- **TAREFA CURTA A**:
De que partes, segundo o trecho sobre dissipadores de calor, é formado em geral um semicondutor de potência?

- **TRECHO FORNECIDO**:

▼▼▼

Dissipador De Calor – O Guia Completo

Conforme discutido em artigos passados, os semicondutores de potência apresentam perdas por condução e comutação, as quais são dissipadas em forma de calor sobre o componente (efeito Joule). Isso, por sua vez, provoca um aumento na temperatura da pastilha semicondutora, podendo levar o dispositivo à destruição caso o limite máximo de operação seja ultrapassado.

Em razão disso, o dissipador de calor surge como um elemento fundamental no projeto de conversores eletrônicos. Para quem nunca ouviu falar, um dissipador de calor é um dispositivo mecânico (ver Figura 1) conectado ao corpo do semicondutor e que fornece um caminho eficiente para transferir o calor interno do componente para o ambiente. Se não for empregado o dissipador, todo o calor será transferido do encapsulamento para o ar. Logo, o dissipador de calor faz diminuir a temperatura de junção e, consequentemente, evita a queima do semicondutor por sobreaquecimento.

Alguns exemplos de dissipadores de calor.
Figura 1. Alguns exemplos de dissipadores de calor.

Neste artigo eu vou te ensinar a dimensionar um dissipador de calor em apenas três passos. Mas não será apenas isso. Também vou te mostrar como são feitos os cálculos para aplicações que utilizam vários componentes em um mesmo dissipador. E ainda, vou te ensinar a melhorar a transferência de calor dos dissipadores através de ventoinhas de resfriamento (os famosos coolers). Gostou desse conteúdo? Então fique comigo até o final.

Circuito Térmico em Regime Permanente

Em geral, um semicondutor de potência é formado por um encapsulamento (também denominado de invólucro, ou case em inglês), pelos terminais de contato e pela junção. A junção nada mais é do que a pastilha de silício onde é fabricada o componente em si.

Devido às diferenças de temperatura entre a junção, o encapsulamento e o próprio ambiente, surge uma transferência de calor que circula no sentido junção – ambiente, ou seja, da região mais quente para a mais fria. Entretanto, como a área de contato do componente com o ar é relativamente pequena, tal transferência é muito ineficiente. Por isso, em muitos casos, é necessário adicionar o dissipador de calor para aumentar essa área de contato e melhorar a transferência de calor.

▲▲▲

- **ENTRADAS PARA PROCESSAR**:
▼▼▼

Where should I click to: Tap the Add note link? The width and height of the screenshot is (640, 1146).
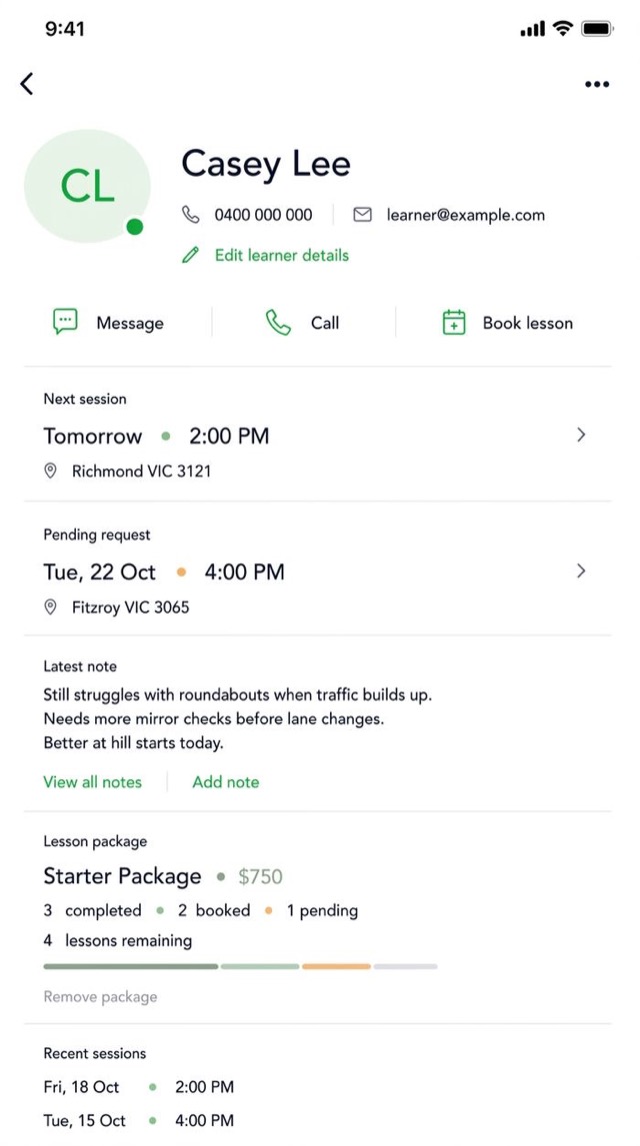226,782
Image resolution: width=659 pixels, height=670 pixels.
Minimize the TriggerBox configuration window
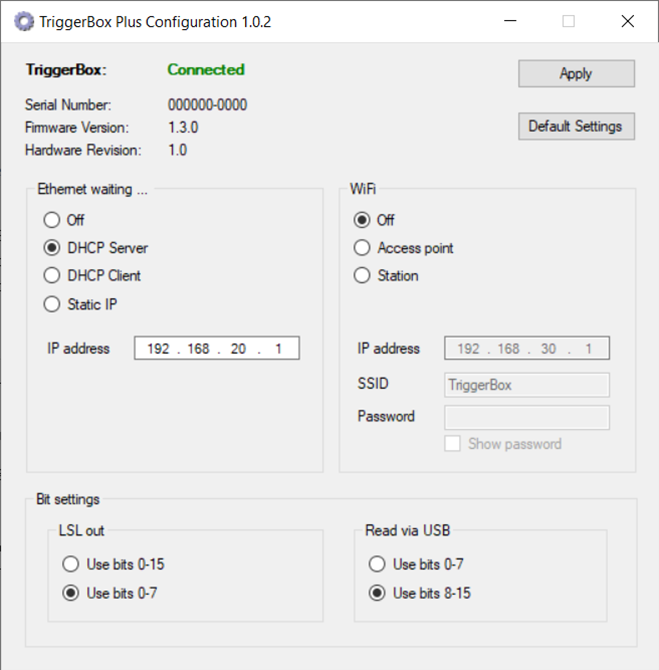pos(510,21)
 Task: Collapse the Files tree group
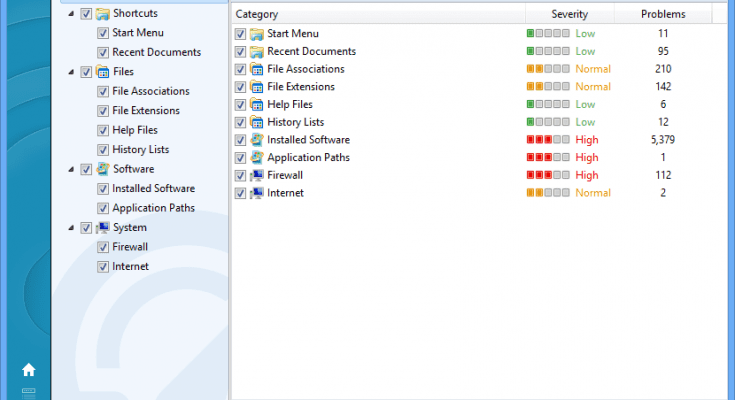tap(69, 72)
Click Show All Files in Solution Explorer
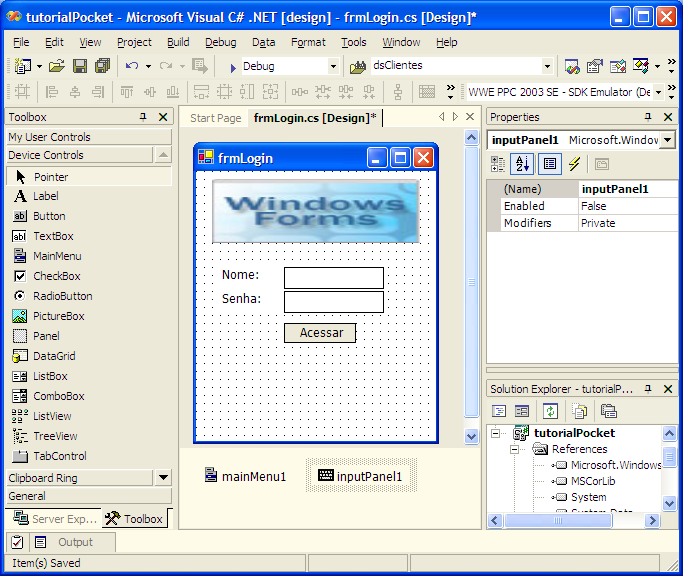The width and height of the screenshot is (683, 576). coord(579,411)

▲▲▲

- **TAREFA CURTA B**:
Reescreva como uma lista JSON de strings, uma por linha, tudo o que vai da linha das entradas que contém "Image resolution: width=659" até o fim das entradas, incluindo as duas pontas. Deixe de fora as linhas em branco e as imagens.

- **RESPOSTA DA TAREFA A**:
- Encapsulamento (também chamado de invólucro, ou case)
- Terminais de contato
- Junção

- **RESPOSTA DA TAREFA B**:
[
  "Image resolution: width=659 pixels, height=670 pixels.",
  "Minimize the TriggerBox configuration window",
  "pos(510,21)",
  " Task: Collapse the Files tree group",
  "tap(69, 72)",
  "Click Show All Files in Solution Explorer",
  "The width and height of the screenshot is (683, 576). coord(579,411)"
]